*The exercise*. In the passage on former bankers moving into fintech, how many people are on the team at FinTrU, the firm Darragh McCarthy set up in Belfast?

*Passage given*.
□ □ □

As banks face tougher regulation, fierce competition from start-ups and endless cost cuts, fintech has become a tantalising prospect for those who feel the “old” industry has too many constraints, is losing too much ground or is unable to pay their wages any more.
But while Mr Pandit and Mr Jenkins give a glowing account of their fintech reincarnations, interviews with more than a dozen other former bankers paint a more nuanced picture where the freedom, adrenalin rush and rapid growth of fintech is tinged with unrealistic expectations, mismatched skill sets, bruised egos and sharp wake-up calls.
“It’s a complete culture shock,” says Darragh McCarthy, a former senior executive in Morgan Stanley’s fixed-income division who set up FinTrU in Belfast five years ago and now has a team of 330 people offering regulatory solutions to investment banks.

□ □ □

*Material provided*.

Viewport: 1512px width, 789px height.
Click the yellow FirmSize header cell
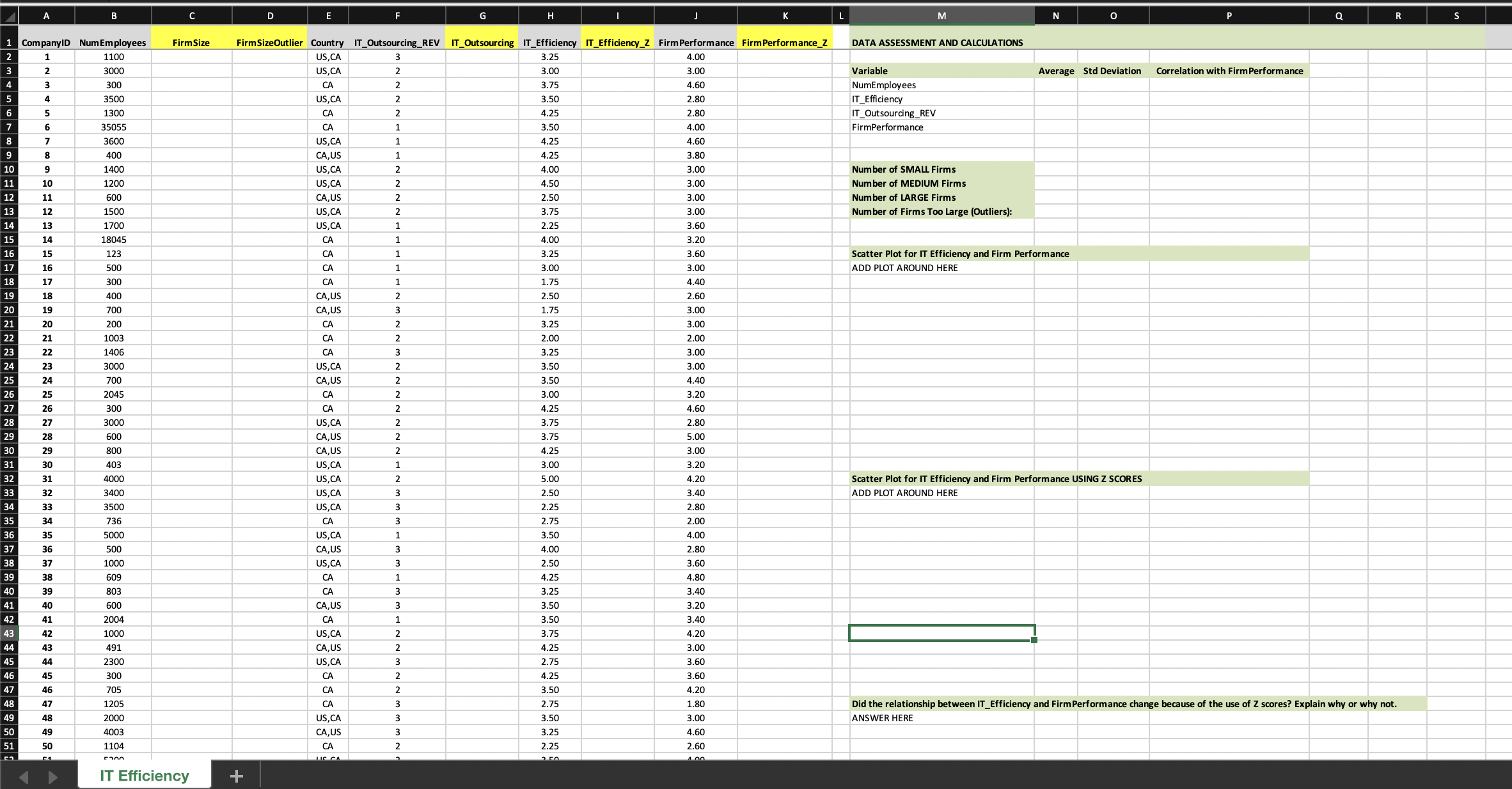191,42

□ □ □

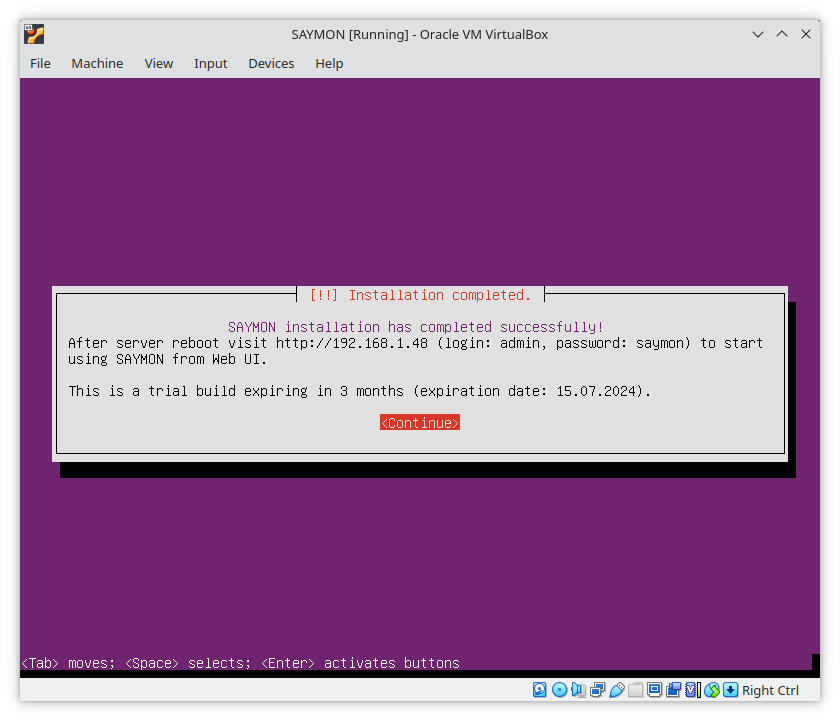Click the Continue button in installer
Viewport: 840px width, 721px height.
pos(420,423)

□ □ □

*Output*. 330 people